The Prose of the Machines

“Robots” are surprisingly good at writing news stories, but humans still have one big edge.

“Robot” journalists can’t compete with humans at the things humans do best.

Courtesy of Shutterstock

Here are the first two paragraphs of a pair of business stories. One was written by a human, one by a computer. See if you can tell which is which.

Story No. 1:

BURBANK, Calif. (AP) — The Walt Disney Co. (DIS) reported a 33 percent increase in its fiscal first-quarter net income, beating analysts’ estimates.

Disney, which is based in Burbank, California, earned $1.84 billion in the quarter, up from $1.38 billion in the same period a year ago. Per-share earnings climbed to $1.03 from 77 cents.
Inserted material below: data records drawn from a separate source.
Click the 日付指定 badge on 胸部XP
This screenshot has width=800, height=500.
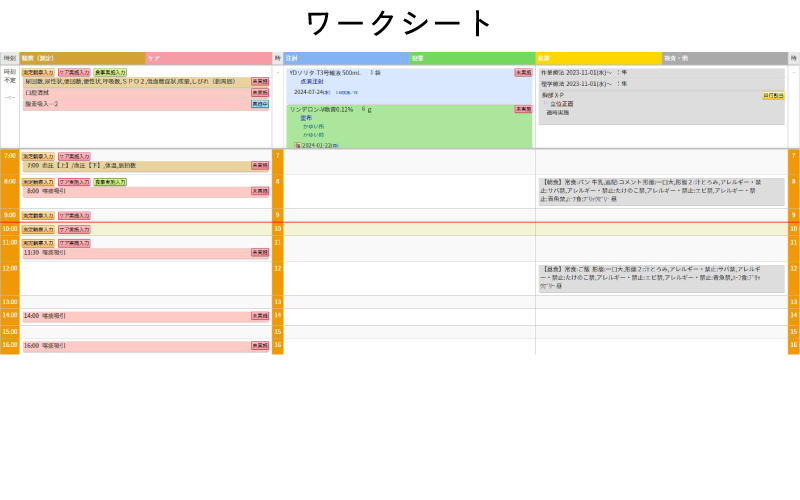click(x=773, y=96)
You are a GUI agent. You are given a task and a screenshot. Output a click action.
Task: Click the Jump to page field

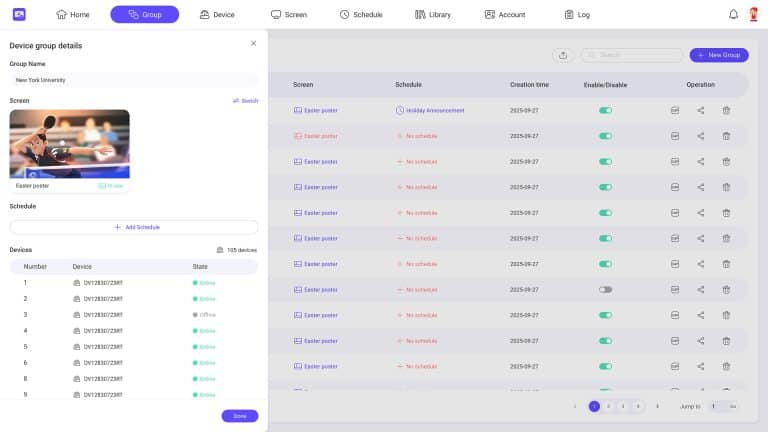click(x=717, y=406)
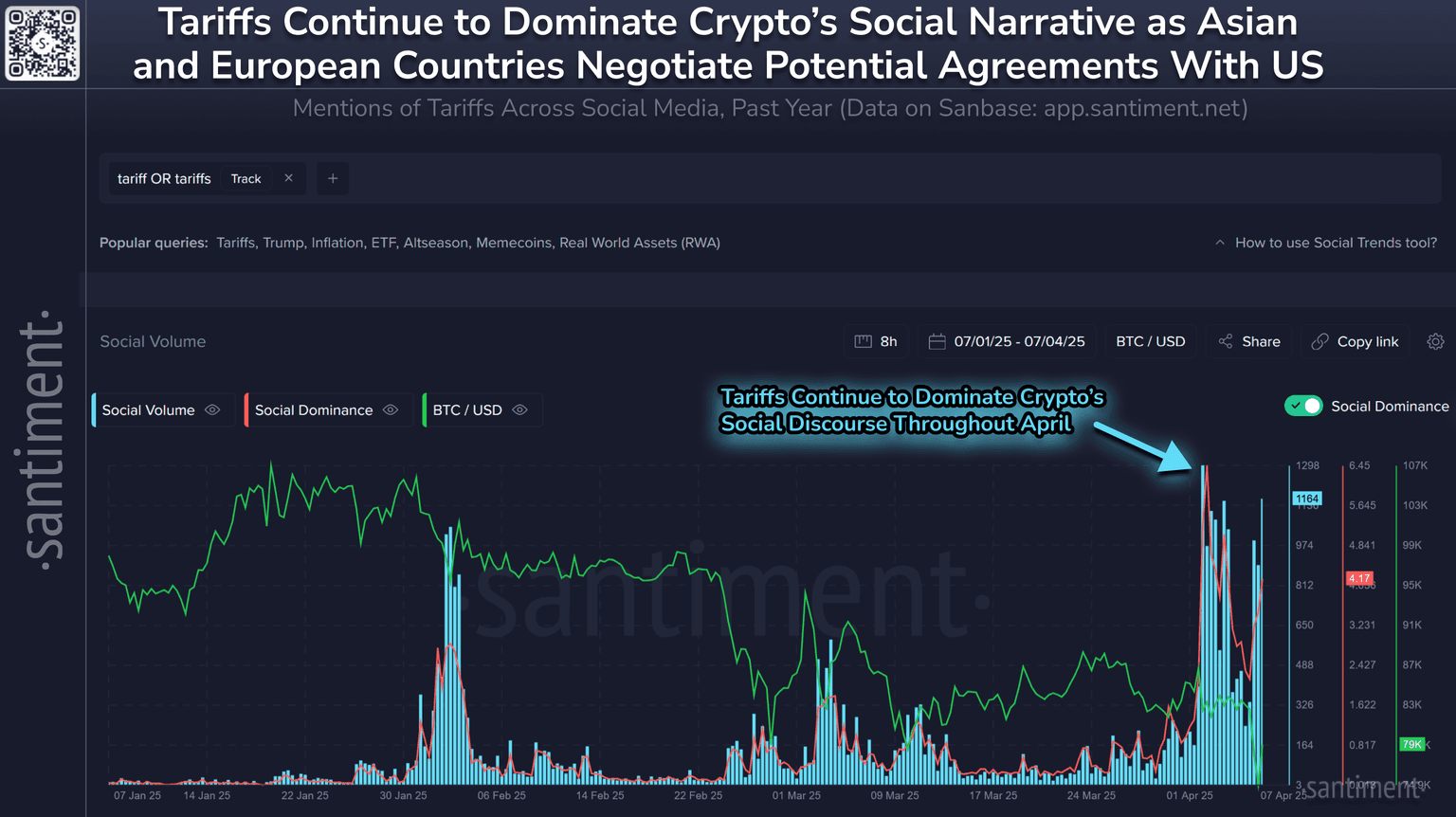Hide the Social Dominance metric via eye icon
1456x817 pixels.
(391, 410)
The average estimate of analysts surveyed by Zacks was 92 cents per share.

Revenue rose 9 percent to $12.31 billion from $11.34 billion. Analysts expected $11.8 billion.

Story No. 2:

LOS ANGELES (AP) — Disney on Tuesday posted second-quarter earnings that beat Wall Street forecasts, helped by the home video sales of blockbuster movies “Frozen” and “Thor: The Dark World.”

Both films showed the power of buying multibillion-dollar content brands. “Thor” comes from Disney’s $4 billion purchase of Marvel Entertainment in 2009. “Frozen” was a direct result of adding creative talent from Pixar after Disney bought it for $7.4 billion in 2006.

The difference is fairly obvious, right? The second report was written by AP business reporter Ryan Nakashima. The first was composed by a bot. The human-written earnings story feels more natural, and it weaves the “why” into the lede, whereas the bot’s report is limited to the “who,” “what,” “where,” and “when.”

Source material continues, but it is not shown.